Wednesday 26 June 2019

Status of Rosslare must be clarified for Brexit

Rosslare Europort
Rosslare Europort
National president of the Irish Hauliers Association Verona Murphy

Brendan Keane

The status of Rosslare Europort needs to be assured when it comes to importing and exporting food and agri-products or it could lead to a crisis situation, post Brexit, according Verona Murphy, national president of the Irish Hauliers Association (IHA).

Ms Murphy, who is from Ramsgrange, raised the matter with the Taoiseach at the annual IHA conference in Dublin. In particular, she focused attention on the fact that food produce can only be imported and exported through the port if it's destined directly for another EU country.

According to Ms Murphy this will pose problems for Irish food exporters when Britain leaves the European Union in less than a year.

She spoke to this newspaper about the matter and highlighted the urgent need to prepare the port for Brexit.

'From our perspective, as hauliers, it's hugely important because if you take an agri or food product through a third country you will be subject to department inspections here,' she said.

According to Ms Murphy, at present there are few inspections held with regard to food and agri produce coming in from the UK, however, once Brexit comes into effect hauliers importing or exporting such goods to-and-from continental Europe will be subject to inspections as a result of travelling through the UK.

The matter is compounded by the fact that only Dublin Port has the necessary infrastructure in place to carry out such inspections and that's one of the issues the IHA is very concerned about.

'If something isn't done it will mean that hauliers bringing produce into the country will have to go the Dublin route for inspection and there will be number of knock-on effects because of that,' said Ms Murphy.

She said the capital's port is the only designated inspection area in Ireland for imported agri produce.

'It will have a huge impact for hauliers to have to travel through Dublin,' she said.

She said having to travel through Dublin rather than Rosslare could mean the difference of 'an hour at least' for a truck travelling across the UK in the direction of London or Birmingham and on to Dover.

'That hour could lead to the driver having to remain in the UK overnight, because they can only drive for nine hours per day, whereas going to-and-from Rosslare that wouldn't be the case and they would make it through to France,' she said.

'There is no getting away from it, Rosslare will be the most valuable route after Brexit to get to France, through the UK.'

Ms Murphy went on to say the crux of the matter is that as it stands, if the UK, post-Brexit, becomes a third country in Europe then food and agri-products being imported will have to go through Dublin for inspection.

'There is no adequate facility in Rosslare to carry out inspections and there should be,' she said.

'The frustrating thing about it is that it's something they can prepare for,' she added.

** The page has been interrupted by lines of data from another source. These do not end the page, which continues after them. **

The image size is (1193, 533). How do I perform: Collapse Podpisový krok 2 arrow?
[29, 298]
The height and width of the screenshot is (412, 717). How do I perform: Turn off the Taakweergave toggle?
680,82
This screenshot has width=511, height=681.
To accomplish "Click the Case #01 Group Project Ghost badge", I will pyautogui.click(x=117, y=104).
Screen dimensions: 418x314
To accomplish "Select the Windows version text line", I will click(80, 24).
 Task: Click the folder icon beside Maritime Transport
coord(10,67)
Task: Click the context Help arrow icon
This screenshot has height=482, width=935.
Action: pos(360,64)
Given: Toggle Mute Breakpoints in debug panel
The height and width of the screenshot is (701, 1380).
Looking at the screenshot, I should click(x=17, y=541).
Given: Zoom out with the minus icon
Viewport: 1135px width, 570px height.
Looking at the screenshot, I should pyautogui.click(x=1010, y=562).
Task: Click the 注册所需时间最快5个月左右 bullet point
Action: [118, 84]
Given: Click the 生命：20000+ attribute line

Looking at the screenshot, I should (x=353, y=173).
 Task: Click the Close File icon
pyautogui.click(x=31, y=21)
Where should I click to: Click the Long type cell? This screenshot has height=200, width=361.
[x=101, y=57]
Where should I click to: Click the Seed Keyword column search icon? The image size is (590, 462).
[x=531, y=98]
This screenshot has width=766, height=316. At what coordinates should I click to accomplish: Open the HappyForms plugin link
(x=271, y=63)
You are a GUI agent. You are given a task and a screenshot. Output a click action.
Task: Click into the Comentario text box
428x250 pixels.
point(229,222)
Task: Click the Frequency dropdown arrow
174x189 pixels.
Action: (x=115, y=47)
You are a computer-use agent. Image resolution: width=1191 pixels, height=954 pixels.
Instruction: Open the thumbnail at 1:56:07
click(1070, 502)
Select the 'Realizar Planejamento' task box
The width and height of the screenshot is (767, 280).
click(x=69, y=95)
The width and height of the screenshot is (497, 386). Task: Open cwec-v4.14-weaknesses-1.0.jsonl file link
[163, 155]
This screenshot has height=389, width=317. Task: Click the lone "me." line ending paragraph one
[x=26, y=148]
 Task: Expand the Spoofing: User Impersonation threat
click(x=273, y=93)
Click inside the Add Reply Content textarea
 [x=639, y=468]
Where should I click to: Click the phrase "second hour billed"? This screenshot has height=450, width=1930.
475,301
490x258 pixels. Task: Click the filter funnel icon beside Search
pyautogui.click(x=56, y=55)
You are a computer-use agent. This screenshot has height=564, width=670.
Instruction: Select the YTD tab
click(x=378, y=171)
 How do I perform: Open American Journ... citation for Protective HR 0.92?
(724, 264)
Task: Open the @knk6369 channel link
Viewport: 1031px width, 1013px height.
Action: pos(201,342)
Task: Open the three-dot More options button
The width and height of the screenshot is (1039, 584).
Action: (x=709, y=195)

'There would need to be an adequate cold storage facility but that could be done in Rosslare or Wexford.'

The IHA plans to hold a Brexit Forum on the matter and Ms Murphy expressed concern that the Government 'doesn't fully understand' the value of the Rosslare route.

'People in the haulage business completely understand it,' she said.

The situation could also lead to devaluation of products: 'If you lose an hour because of the route and accordingly have to remain in the UK overnight then there could be devaluation of products because whereas before a company was getting their product delivered in the morning it might now be evening time and that could have a detrimental affect.'

She also estimated that the potential extra cost involved for Wexford and south east based haulage companies having to travel the Dublin route could be as much as €500.

'That's a lot of money if you have a lot of trucks travelling each day,' she said.

'Everything [in the sector] that can now easily go through Rosslare will not be able to, post-Brexit,' she added.

One ship that berthed in Rosslare on Thursday had 45 articulated lorries on board and 39 of those were pulling refrigerated containers.

'If you are pulling a fridge container you are carrying foodstuff,' said Ms Murphy.

'That means 39 of those 45 trucks would have to go the Dublin route and not be able to come through Rosslare.'

She agreed that the situation could have a detrimental affect on shipping too: 'If the number of trucks using the Rosslare route drastically reduces then shipping companies might have to look at that as well.'

Another issue that is likely to arise because of Brexit is around pallets. The pallets used in the UK are different to the ones that pass regulations for Europe. 'The UK pallets will not be passed post-Brexit because they are coated differently,' said Ms Murphy. 'Someone will have to bear the cost of that as well.'

She said haulage companies operate on low profit margins and while it's good to be in profit she said potential operating cost increases that could arise as a result of having to use the Dublin route could be more than some companies could cope with.

'You have to have options and competition and the situation with Rosslare is not something that needs to be considered; it's something that should just be done.'

Ms Murphy said hauliers are in the service industry and will continue to service their customers, however, she emphasised that something needs to be done to ensure Rosslare Europort remains an important route into and out of the country.

In its Project Ireland 2040 strategy the Government highlighted that continued investment in Irish ports and airports is crucial - especially in a post-Brexit environment.

The document also states there will be 'major development of Dublin, Cork, and Shannon-Foynes ports' but there is no specific mention of Rosslare.